ATVs suffered the brunt of it. It is traditionally a younger market where credit is more necessary. It is a Canadian and United States situation. Laurentian Bank decided to get out of the power sport financing business so it left everybody high and dry in Canada. We have
had to find other finance sources. In retail financing GE Money has left the PowerSports business and has been replaced by Sheffield and US Bank for BRP Retail Financing," said Godbout. “ In the 1990s it was whether we could survive the EPA regulations and we have done that. Every one buried the 2 stroke engine but we are not going to let that happen. The young generation want to come into the sport. Our kids grew up in the sport. Today they are just as interested as in the past. The 2 stroke engine is all about power to weight. We have a design and excellence centre,
a centre in Austria where the engines are built and in Sherbrooke an Advanced Technology centre all working on improving our product offering from every aspect.”
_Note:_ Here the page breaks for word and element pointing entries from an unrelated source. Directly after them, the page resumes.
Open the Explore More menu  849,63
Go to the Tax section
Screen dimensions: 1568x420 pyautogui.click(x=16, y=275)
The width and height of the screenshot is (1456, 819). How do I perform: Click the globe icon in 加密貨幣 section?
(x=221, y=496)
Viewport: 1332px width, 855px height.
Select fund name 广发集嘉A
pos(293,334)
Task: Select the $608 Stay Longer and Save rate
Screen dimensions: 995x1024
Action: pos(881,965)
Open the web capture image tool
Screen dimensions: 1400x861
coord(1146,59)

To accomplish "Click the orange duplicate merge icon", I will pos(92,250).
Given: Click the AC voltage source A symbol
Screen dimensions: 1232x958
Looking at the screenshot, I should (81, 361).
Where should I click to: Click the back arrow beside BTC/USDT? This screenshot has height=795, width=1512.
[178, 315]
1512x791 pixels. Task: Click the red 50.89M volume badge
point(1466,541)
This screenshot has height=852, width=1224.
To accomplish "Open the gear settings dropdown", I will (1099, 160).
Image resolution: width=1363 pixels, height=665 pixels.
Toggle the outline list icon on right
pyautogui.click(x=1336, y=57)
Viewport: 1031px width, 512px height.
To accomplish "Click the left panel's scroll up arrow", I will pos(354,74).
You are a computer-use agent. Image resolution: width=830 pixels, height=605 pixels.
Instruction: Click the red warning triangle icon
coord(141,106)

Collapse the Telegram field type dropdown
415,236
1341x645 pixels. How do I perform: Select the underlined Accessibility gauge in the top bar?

“ Expanding the platform with new engines, fuel consumption improvement and suspensions is what we are doing. It is a journey not a destination. We have the lead and will hold onto it. Our engineers are enthusiasts and out riding snowmobiles every weekend,” said Godbout. “ The biggest challenge is to bring back the average Joe into the sport. There is no shortage of enthusiasts. We want to cater to the average Joe to make it work financially. We need everybody.”